Lynn Walker (pictured), whose 18 year-old son Johnny died in a shooting this summer, is one of the tenants moving into a new affordable housing complex that’s spiffing up a run-down stretch of Fair Haven. “This place is a blessing to me,” said Walker, poking through sunlit rooms of the Mutual Housing Association’s 24-unit development after a ribbon-cutting ceremony Thursday.
(Click here to watch a video of the ribbon-cutting shot by Empower New Haven’s Tom Ficklin.)
Walker and her five kids are already packing up their bags, eager to enter a new home in one of the seven buildings in the 300-block of Ferry and Poplar Streets. They’re scheduled to move in on Nov. 1. Walker, who now lives in “nasty” conditions near Chapel Street and Winthrop Avenue, says she feels “blessed” to make the change.

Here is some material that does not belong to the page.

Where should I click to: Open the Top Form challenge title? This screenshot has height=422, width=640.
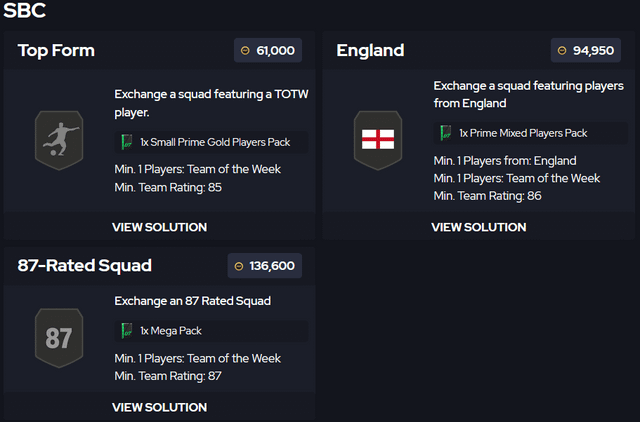pos(56,50)
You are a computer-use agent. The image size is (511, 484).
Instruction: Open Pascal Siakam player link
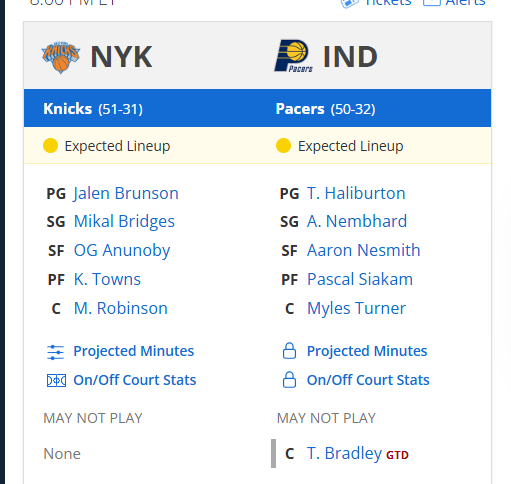click(x=360, y=279)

She’ll move into one of six “supportive housing” apartments designated for people who’ve struggled with homelessness, addiction, illness or other hardships. A central community center will hold offices for social service agencies who’ve partnered with Mutual Housing to provide a system of support: New Haven Home Recovery, Inc; Coordinating Council for Children in Crisis, Inc.; Cornerstone, Inc. and The Connection, Inc.
“This is going to push me and give me strength to carry on,” said Walker, who’s still grappling with her son’s death — he was taken off life support after being shot in the head on Aug. 20. She doesn’t know which apartment she’ll live in yet — the rehabbed townhouses on Poplar Street or the newly built ones on Ferry Street (workers, pictured, are still finishing those up).
Walker and a crew of supporters and Fair Haveners toured two of the Poplar Street homes Thursday, oohing and aahing at the hardwood floors and granite countertops (pictured). “You don’t get affordable housing like this!” noted visitor Lee Cruz. Apartments are available to families making 25 to 70 percent of the Area Median Income.
The apartments are also “energy efficient,” using Energy Star products — Click here to read more about their eco-friendly components. As visitors sipped Perrier and ate baklava during a brief lunch ceremony in the new community room, Seila Bruno-Mosquera, executive director of the Mutual Housing Association of South Central Connecticut, gave a special thanks to the Greater New Haven Community Loan Fund for lending the agency $500,000 to buy the blighted buildings at a time when no one else believed the project possible.
The $6.6 million project was financed with grants from the Connecticut Housing Finance Authority, the city of New Haven, and the National Equity Fund. The Corporation for Supportive Housing, NeighborWorks America, the state Department of Economic and Community Development, NewAlliance Bank and Citizen’s Bank gave interim financing.